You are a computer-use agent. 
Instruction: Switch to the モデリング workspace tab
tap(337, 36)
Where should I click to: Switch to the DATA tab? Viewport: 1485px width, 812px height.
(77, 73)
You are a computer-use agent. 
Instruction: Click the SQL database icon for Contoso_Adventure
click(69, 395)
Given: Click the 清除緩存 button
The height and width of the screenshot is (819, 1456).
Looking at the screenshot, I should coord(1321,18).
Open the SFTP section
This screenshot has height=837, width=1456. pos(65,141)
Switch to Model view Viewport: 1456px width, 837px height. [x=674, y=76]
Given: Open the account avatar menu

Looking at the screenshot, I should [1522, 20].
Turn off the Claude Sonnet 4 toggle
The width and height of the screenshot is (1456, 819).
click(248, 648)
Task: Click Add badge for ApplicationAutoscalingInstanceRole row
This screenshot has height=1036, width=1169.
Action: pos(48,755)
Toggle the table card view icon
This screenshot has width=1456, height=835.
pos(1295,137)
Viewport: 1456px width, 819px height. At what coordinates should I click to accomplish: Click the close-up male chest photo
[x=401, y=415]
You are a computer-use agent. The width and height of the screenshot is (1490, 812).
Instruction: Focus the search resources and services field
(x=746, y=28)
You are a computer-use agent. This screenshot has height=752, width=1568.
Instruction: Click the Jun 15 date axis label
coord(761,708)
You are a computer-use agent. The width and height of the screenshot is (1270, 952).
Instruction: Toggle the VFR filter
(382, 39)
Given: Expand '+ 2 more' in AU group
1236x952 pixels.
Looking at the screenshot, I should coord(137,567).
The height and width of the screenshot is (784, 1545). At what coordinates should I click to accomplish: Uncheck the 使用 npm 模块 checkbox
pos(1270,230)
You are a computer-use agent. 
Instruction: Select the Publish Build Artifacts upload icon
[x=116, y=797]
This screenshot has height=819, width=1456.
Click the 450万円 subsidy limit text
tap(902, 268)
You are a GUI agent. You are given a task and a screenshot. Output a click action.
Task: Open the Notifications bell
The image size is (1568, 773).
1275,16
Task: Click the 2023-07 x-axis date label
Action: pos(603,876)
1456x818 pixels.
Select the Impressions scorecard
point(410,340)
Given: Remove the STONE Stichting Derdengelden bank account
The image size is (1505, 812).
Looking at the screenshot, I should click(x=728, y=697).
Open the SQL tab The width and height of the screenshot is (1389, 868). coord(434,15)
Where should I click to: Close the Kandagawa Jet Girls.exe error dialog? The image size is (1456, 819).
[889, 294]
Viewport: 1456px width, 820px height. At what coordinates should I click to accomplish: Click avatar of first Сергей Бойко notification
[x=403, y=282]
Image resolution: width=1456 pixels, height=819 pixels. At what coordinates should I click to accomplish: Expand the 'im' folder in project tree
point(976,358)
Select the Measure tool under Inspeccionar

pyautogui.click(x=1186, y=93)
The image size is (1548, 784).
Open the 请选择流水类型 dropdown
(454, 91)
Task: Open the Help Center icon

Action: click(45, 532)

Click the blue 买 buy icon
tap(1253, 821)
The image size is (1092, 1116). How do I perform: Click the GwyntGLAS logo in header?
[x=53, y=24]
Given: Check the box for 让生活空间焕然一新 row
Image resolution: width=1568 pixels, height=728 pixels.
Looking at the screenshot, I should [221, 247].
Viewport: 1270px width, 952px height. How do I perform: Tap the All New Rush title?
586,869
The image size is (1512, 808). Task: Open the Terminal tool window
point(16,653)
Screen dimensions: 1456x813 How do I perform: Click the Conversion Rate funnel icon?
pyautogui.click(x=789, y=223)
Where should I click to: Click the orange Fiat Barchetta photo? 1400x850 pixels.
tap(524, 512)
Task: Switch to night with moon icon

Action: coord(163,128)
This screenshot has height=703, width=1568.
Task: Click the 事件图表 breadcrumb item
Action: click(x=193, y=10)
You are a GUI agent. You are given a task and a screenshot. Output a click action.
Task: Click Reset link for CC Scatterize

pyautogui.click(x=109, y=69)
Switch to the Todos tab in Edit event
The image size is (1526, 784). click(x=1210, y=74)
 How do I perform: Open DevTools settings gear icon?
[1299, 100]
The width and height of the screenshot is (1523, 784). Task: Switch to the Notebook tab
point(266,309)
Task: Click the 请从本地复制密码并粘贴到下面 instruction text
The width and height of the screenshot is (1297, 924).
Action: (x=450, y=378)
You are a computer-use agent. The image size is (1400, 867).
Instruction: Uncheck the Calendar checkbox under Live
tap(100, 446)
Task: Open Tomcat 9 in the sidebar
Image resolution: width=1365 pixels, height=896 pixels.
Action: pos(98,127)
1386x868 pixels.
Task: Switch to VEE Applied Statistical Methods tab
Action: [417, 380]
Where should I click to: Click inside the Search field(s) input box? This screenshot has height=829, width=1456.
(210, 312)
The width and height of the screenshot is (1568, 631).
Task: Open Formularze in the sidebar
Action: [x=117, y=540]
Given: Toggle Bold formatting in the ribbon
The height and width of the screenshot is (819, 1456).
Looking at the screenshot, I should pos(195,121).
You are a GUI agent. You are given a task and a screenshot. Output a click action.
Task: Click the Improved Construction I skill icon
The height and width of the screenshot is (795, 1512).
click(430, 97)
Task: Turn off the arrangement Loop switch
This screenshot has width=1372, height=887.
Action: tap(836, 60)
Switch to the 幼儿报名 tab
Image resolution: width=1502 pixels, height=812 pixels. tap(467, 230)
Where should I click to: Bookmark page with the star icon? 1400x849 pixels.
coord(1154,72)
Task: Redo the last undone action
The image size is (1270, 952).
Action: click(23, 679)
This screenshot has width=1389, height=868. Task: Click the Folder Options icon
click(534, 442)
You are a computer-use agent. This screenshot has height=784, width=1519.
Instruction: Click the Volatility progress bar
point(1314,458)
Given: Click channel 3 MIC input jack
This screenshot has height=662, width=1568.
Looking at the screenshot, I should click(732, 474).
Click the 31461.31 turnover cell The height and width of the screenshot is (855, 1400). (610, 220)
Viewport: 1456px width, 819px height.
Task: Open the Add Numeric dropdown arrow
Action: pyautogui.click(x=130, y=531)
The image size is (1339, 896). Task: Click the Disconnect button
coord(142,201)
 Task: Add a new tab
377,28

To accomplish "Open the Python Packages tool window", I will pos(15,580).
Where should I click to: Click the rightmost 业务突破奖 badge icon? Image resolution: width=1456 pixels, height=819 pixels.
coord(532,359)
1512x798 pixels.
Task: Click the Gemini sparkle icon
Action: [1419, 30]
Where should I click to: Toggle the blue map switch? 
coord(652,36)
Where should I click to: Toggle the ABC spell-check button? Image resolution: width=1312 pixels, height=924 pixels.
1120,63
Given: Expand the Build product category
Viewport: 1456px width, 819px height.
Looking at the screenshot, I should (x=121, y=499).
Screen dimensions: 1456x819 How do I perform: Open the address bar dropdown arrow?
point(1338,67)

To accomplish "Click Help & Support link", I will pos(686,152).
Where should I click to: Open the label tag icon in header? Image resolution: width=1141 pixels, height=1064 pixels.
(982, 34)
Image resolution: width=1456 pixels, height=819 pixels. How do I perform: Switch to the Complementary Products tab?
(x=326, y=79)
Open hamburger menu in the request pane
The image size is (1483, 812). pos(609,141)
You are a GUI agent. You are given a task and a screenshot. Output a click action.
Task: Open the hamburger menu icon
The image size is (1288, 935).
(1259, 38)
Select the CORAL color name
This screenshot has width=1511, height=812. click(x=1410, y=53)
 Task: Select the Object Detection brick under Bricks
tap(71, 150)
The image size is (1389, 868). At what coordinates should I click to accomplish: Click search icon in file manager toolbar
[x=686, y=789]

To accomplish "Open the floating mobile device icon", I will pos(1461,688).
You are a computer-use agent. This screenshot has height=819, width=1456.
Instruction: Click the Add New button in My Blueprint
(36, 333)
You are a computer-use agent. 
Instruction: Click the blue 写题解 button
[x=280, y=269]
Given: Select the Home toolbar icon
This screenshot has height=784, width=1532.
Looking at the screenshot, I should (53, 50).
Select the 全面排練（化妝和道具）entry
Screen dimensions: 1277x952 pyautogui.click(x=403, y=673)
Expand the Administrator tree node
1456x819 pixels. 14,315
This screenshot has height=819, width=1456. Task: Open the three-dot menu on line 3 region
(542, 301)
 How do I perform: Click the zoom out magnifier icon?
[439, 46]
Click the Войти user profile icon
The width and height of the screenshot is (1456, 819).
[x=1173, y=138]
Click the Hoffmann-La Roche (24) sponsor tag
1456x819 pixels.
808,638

TASK DETAILS:
Give the number of lines in the records that hold the word "will", with no other words.

FINISHED EXERCISE:
3